China hits out at U.S. “addiction to debts” after downgrade

August 06, 2011 06:51 pm | Updated November 17, 2021 12:36 am IST - BEIJING:

An investor looks at stock price monitors at a private stock trading company in Shanghai, China. On Wednesday, Chinese credit rating agency Dagong Global announced it would degrade U.S. treasury bonds for the second time since last year.

An investor looks at stock price monitors at a private stock trading company in Shanghai, China. On Wednesday, Chinese credit rating agency Dagong Global announced it would degrade U.S. treasury bonds for the second time since last year.

China’s official media on Saturday hit out at the United States for its “addiction to debts” and for letting domestic politics hold the world economy “hostage”, saying that China now had “every right” to demand the U.S. address its debt problems in the wake of the country losing its top credit rating.

The official Xinhua news agency also called for “international supervision” over the U.S. dollar and for a new stable global reserve currency, in a commentary issued in response to Saturday’s downgrading of the U.S. credit rating by Standard & Poor’s, to A-plus, for the first time in history.
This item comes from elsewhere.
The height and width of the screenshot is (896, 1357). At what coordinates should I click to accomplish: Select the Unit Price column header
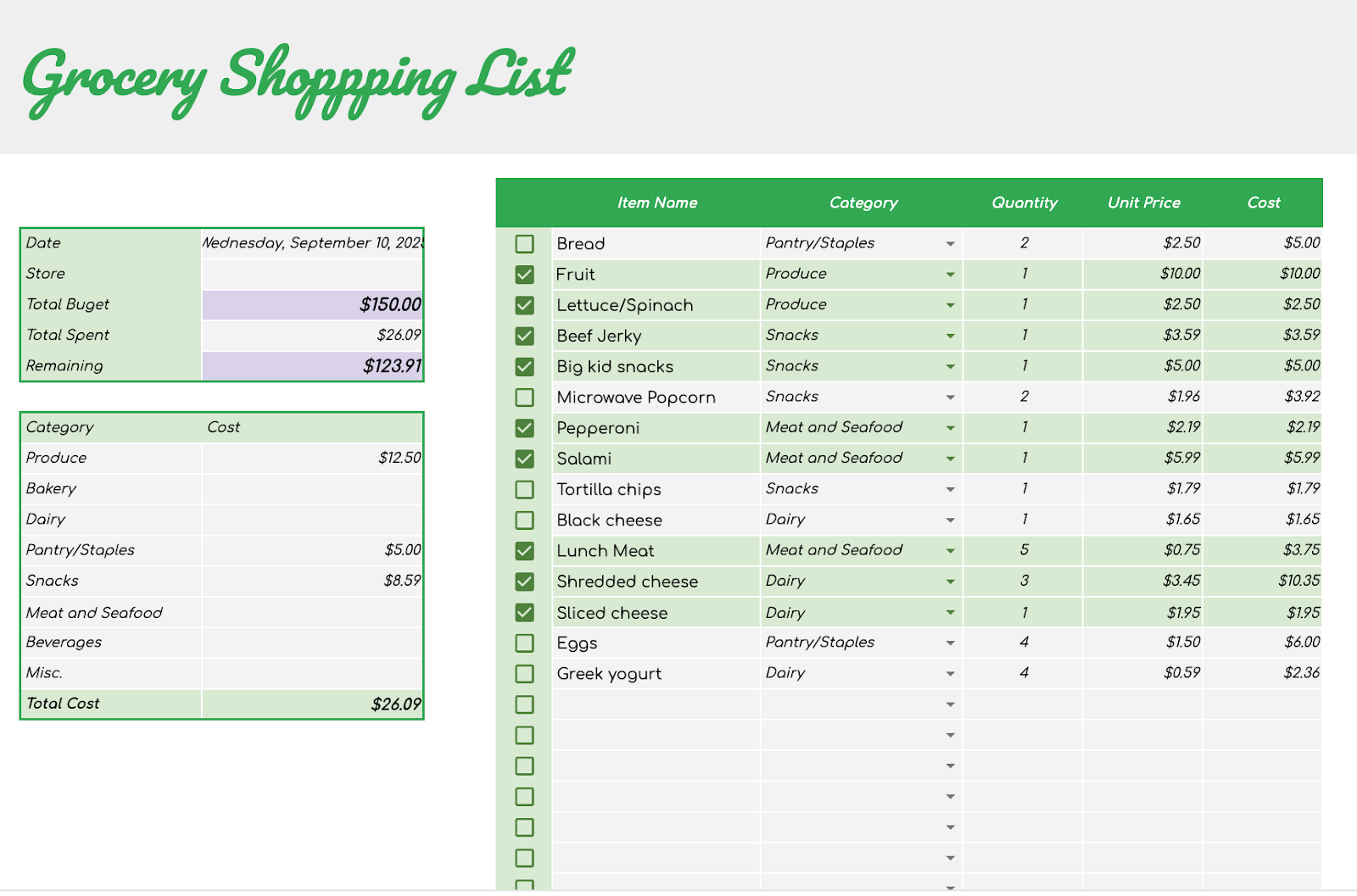coord(1143,203)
“China, the largest creditor of the world’s sole superpower, has every right now to demand the United States to address its structural debt problems and ensure the safety of China’s dollar assets,” the commentary said.
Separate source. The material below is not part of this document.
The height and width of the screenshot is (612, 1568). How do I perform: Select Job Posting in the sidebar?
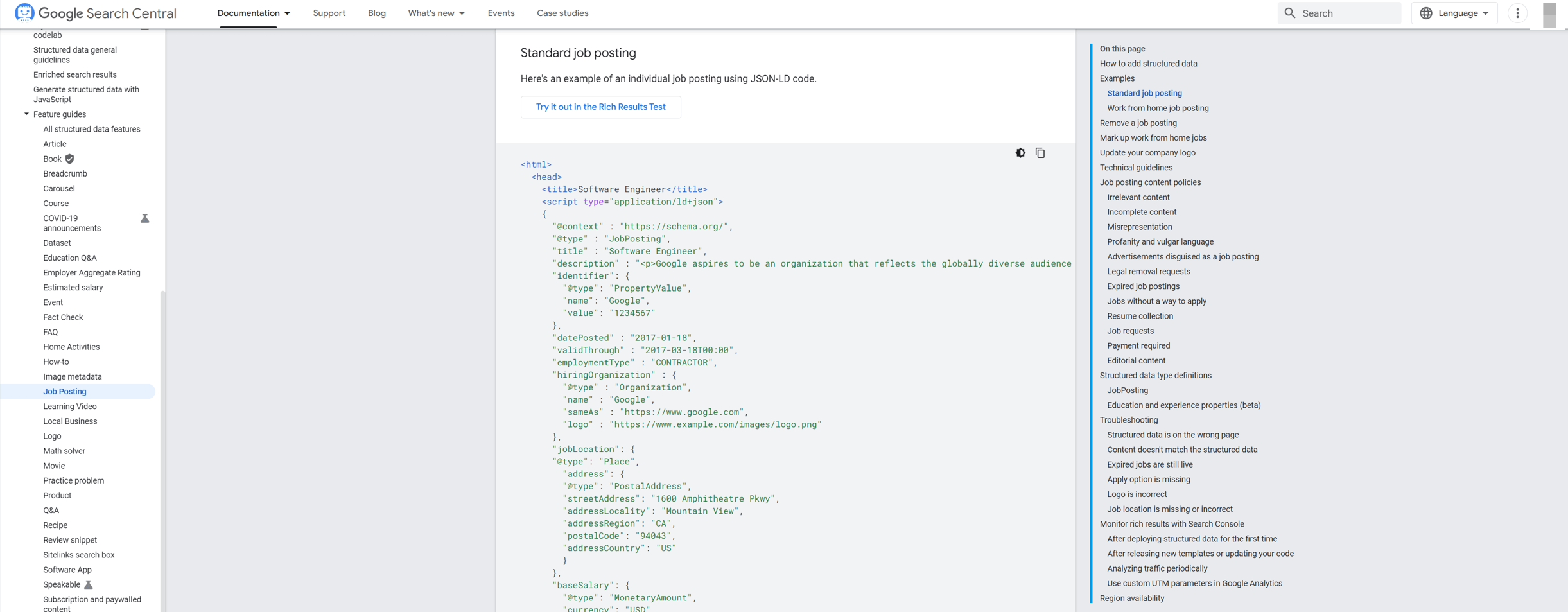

“Though the U.S. Treasury promptly challenged the unprecedented downgrade, many outside the United States believe the credit rating cut is an overdue bill that America has to pay for its own debt addition and the short-sighted political wrangling in Washington.”

The commentary also made the case for “international supervision over the issue of U.S. dollars” to be introduced and for a “new, stable and secured global reserve currency” to be considered as an option to avert “a catastrophe caused by any single country.”

“A little self-discipline would not be too uncomfortable for the United States, the world’s largest economy and issuer of international reserve currency, to bear,” it said.

On Wednesday, Chinese credit rating agency Dagong Global announced it would degrade U.S. treasury bonds for the second time since last year. Xinhua said Dagong’s move was, at the time, met “with a sense of arrogance and cynicism from some Western commentators”.

“Now S&P has proved what its Chinese counterpart has done is nothing but telling the global investors the ugly truth,” the commentary said calling for Americans “to do some serious soul-searching to bring their country back from a potential financial abyss.”

This week’s political wrangling in the U.S. over the debt issue has received wide coverage in recent days in the media in China, with State-run papers saying the U.S. only had itself to blame for its debt problems and was failing its global responsibilities because of domestic politics.

Chinese officials have, however, struck a far more cautious note than the media, with a wide realisation that even as China continues to pressure Washington on the issue and looks to diversify its holdings, the U.S., even downgraded, still remains the country’s best option for foreign currency investments.

Earlier this week, Zhou Xiaochuan, the Governor of the People’s Bank of China, the Chinese central bank, said China would “closely observe” how the U.S. would implement recently approved legislation to raise the debt limit. He added that China would continue to diversify its foreign currency investments.